Personal, Political, & Thankful (#521)
23 November 2006
It was a great day in Autismland----Charlie's best Thanksgiving ever.
In his navy blue blazer with gold buttons (just like Jim's) and a red golf shirt (not like Jim's), Charlie walked, dapper and lean, into Thanksgiving dinner. For the past years we have been going out with Jim's relatives: While this has meant no worries about putting together the turkey, the stuffing, the sides, the sauce, the pies, it has meant plenty of worry regarding keeping Charlie from grabbing the panoply of non-gluten-free casein-free food items laid out on the buffet table, from swiping a drink from someone else's soda, or from knocking over a glass filled with ice cubes and drink when he was bored as dinner drew to a close.
I came armed with a bag packed with a game, a coloring book, markers, extra clothes, a book, and some gluten-free brownies, and only the last item was taken out (I suppose you could say I also brought my parents; my dad and Charlie looked like a natural pair as they made their way together to the buffet). Rather than just bringing Charlie foods he might like (for fear of the aforementioned "attack on the buffet table"), he made several trips with us to choose what he wanted. As a result of which, most diners had to settle for smoked salmon, as Charlie ate a good many shiney pink "smokeless" pieces (which resembled nothing so much as the fish on sushi). He had vegetables and roast potatoes and, courtesy of my dad, some turkey, with requests to me for sips of a special "brown drink" soda. It was the sixth birthday of another little boy and Charlie smiled and burst into song, and was duly delighted to see his brownies appear on his plate (with a dash of sprinkles from the desert table).
Charlie could not stop running at home so the furniture danced; he took out his space shuttle puzzle, carefully put together the lower left-hand corner with the swirl star-system, and arrayed the puzzle box and lid, a new small green squishy ball, and the tag from the ball in careful formation. "Puzzle!" Charlie looked at me with bright eyes; I noted that one piece was missing from the star-swirl; Charlie reached for my hand and opened it, as if to see if I were hiding the missing piece. "I don't have it," I said. "I doan haveit!" laughed Charlie who was funning me: When I next looked, the piece was soon in its place in the puzzle.
It was one fine holiday with our boy Charlie in Autismland, with family and food aplenty.
And it was one sad and awful day in Autismland.
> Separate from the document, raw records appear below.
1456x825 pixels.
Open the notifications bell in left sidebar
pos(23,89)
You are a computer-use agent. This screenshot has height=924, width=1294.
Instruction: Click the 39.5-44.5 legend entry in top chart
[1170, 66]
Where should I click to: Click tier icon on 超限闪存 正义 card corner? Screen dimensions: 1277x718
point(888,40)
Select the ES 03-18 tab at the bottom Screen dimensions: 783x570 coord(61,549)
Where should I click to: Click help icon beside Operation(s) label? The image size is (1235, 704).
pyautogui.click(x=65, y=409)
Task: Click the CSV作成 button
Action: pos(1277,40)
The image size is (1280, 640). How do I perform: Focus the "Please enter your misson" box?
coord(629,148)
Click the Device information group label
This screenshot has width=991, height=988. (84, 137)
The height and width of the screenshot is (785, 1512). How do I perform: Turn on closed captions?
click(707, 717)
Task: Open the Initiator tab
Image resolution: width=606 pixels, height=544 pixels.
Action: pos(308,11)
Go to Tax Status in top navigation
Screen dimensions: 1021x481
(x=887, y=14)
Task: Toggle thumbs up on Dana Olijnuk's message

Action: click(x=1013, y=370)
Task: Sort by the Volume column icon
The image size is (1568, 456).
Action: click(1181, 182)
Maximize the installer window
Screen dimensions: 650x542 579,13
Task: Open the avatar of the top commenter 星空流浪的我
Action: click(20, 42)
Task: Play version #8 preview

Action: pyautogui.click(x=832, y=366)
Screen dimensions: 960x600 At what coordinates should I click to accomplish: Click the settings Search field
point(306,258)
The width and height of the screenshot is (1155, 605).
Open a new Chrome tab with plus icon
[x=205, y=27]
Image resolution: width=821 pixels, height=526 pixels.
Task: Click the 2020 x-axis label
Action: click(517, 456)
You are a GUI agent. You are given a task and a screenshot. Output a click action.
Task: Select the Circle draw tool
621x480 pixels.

Because 12-year-old Ulysses Stable died early on Wednesday, November 23rd, in the bathtub in the Bronx apartment where he lived with his father, and it is his father, Jose Noble, who is alleged to have killed him. Because 5-year-old Daryl Gosein drowned in a canal near a relative's house in Florida this Thanksgiving afternoon.
Some might prefer not to speak of things so sad, so terrible, on a holiday, and especially on one when Charlie did so very well----as if "those kinds of things" do not, cannot, touch us. But one of those strange, or rather astounding, side-effects of living in Autismland is the kind of connection you feel to any autistic child and person, to any family with an autistic child. Socio-economic background, race, religion, nationality, political party leanings, language, are swept away because there is this one common "thing" we all care about:
Autism.
Just as it often seems to me that Charlie has no filter, or only a very thin one, for processing external stimuli----he is so immediately affected by sounds, by food, by the presence of other people whom he has a strong emotional tie too----so do I feel that any news containing the "a" word strikes me straight under the skin, gets down into the gut. Perhaps in Autismland, it is not just that the personal is the political, but that everything is personal, that the politics of Autismland are fully lived and breathed and felt as part of our own story, as, indeed, our autobiography. And when the story in the news is about an autistic person being harmed, being killed, dying, it is as if a small something of our own self chokes and withers.
And then I hear the restless babble-mumbles of Charlie, too excited from his day to get to sleep before midnight, and think about the things we will do tomorrow and am glad and grateful and, yes, thankful that Charlie is safely tucked in his own bed with Daddy's blue blanket and the new green squishy ball.
Beautiful post. Hurray for Charlie and your family!